World Health Day 2010: Urbanism and Healthy Living

Fall 2009, Spring 2010  

The World Health Day 2010 campaign envisions a healthier city now and into the future. Weaving together complex urban issues, students address key health factors affecting megacities across the Americas.

  

“Students came together from Illustration, Graphics, Motion, and Advertising; their success was due to collaboration and teamwork, as well as to their individual talents.”

– Esther Pearl Watson, Lead Faculty, Illustrator

“Through thorough exploration of the thematic issues related to urbanism and healthy living, the student teams of Designmatters at Art Center have created and delivered three outstanding illustrative video animations that engage the viewer in the discussion process and will serve the Organization well. Kudos.”

– Gilles Collette, Institutional Branding, PAHO

“The movements, the music, the sequence of edits…they all came together and added a deeper layer of communication to the piece beyond which the original story boards could detect.”

Theo Alexopoulos, Motion Designer

  

Design Brief

Megacities, as defined by PAHO (Pan American Health Organization) are those cities that contain over 10 million people.

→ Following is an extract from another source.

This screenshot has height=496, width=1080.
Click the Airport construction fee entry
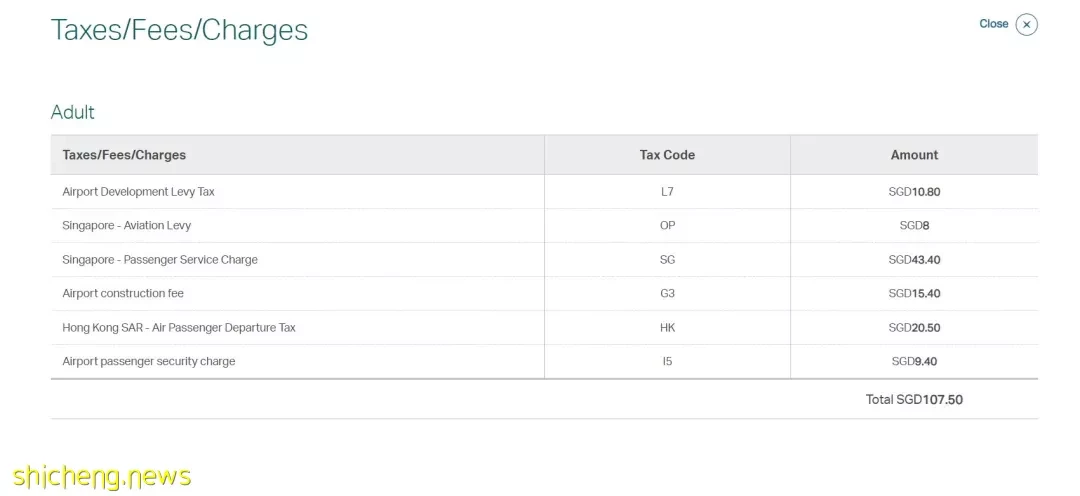(x=123, y=293)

They are developing rapidly, and with equal rapidity they are changing our global landscape.

PAHO is a global health organization and the Regional Office for the Americas of the World Health Organization. With this project, the issue of urban health was addressed for World Health Day: April 7, 2010. The PAHO/Art Center Designmatters collaboration was conceived of with a global flavor, speaking a universal language, with a full, strong and positive message.

This campaign was asked to look at the intersections of urban health, and the city as a system. Taken into account were how the social determinants of health in megacities are interrelated, and how they come together to support health. Included among these social determinants are: lack of access to education, inadequate housing, poor sanitation, violence, environmental hazards, and poverty.

Through this lens, students were asked to look at the complexities facing urban environments and create a campaign that addressed the message: “What must be done to pursue a city that is a healthier and better place to live? ” That same message had to speak to, and reach, demographic groups from the young to the very old (within the general public,) as well as local authorities, including: mayors, city council members, and other decision makers.

Choosing to focus on iconic topics, rather than iconic cities, students went beyond addressing risk factors and broadened out to the ways in which one issue affected another. Their view on the interconnectivity of urban areas brought clarity to the concept of “city as a system.”

The campaign sought to illuminate how urban areas are looking at, and moving toward, a clean, safe and vibrant future–a future where humans are thriving and fulfilling their greatest potential.

  

Research and Project Development

In striving to understand how conditions are created that will make people healthy, research was done around the factors that come together in an urban setting, including: the conditions in which people live, physically, and the way they relate, socially.

Research took two main paths. One involved reflecting back for the individual and general public in urban areas. A second was devoted to inspiring those in governance capacities. For the first path, students were asked to visualize a person in her 20s living in a favela (slum) in Sao Paulo, Brazil and consider the project vis-a-vis “What would that young woman would get out of their poster?” Next, they were asked to steer the project’s focus towards teens in the city who would be seeing their PSA on TV, and ask themselves: “How will they be motivated by what this work is showing them?” Later, while working on the second research path, students were asked to conduct research geared to the demographic group of policymakers. Here they were asked to, “Look at governance, at how decisions are made, at who makes them, and at what are the opportunities for the communities that lie within these governing bodies?”

Always, it was emphasized, every idea needed to circle back to the city as a whole. Students researched where people live, work and play. They researched issues of equity and inequity–looking for those places where there is inequity and researching what was being done about it.

Students collaborated with PAHO and received key data and research from PAHO staff.

To further aid students in their academic research, Zeynep Toker, Ph.D. Assistant Professor, Department of Urban Studies and Planning, California State University, Northridge, lectured on urban health and presented information on sustainable urbanism, compact cities, and issues facing urban forms.

To assist students in their technical research, JJ Stratford conducted a hands-on workshop in hands-on stop motion.

To support their animation/animatronic work on the three PSAs, Motion Designer and Art Director, Theo Alexopoulos worked with the students throughout both the Fall and Spring terms.

  

Outcomes

A unified outreach strategy around urban health was designed and created by the student team. This promotional campaign was received for PAHO to unveil at World Health Day: April 7, 2010, and then deploy at activities planned throughout the year. The campaign, perceived as a rallying cry for communities, was achieved through equal parts wake-up call and call to action, via:

Three motion-based PSAs which were received by PAHO for public broadcast across media platforms (cable and television, and/or streamed across Internet channels, and social network platforms), and a series of 15 posters detailing the various facets of urban health.

Together, the students visualized building a healthier and more livable megacity starting today and moving into the future.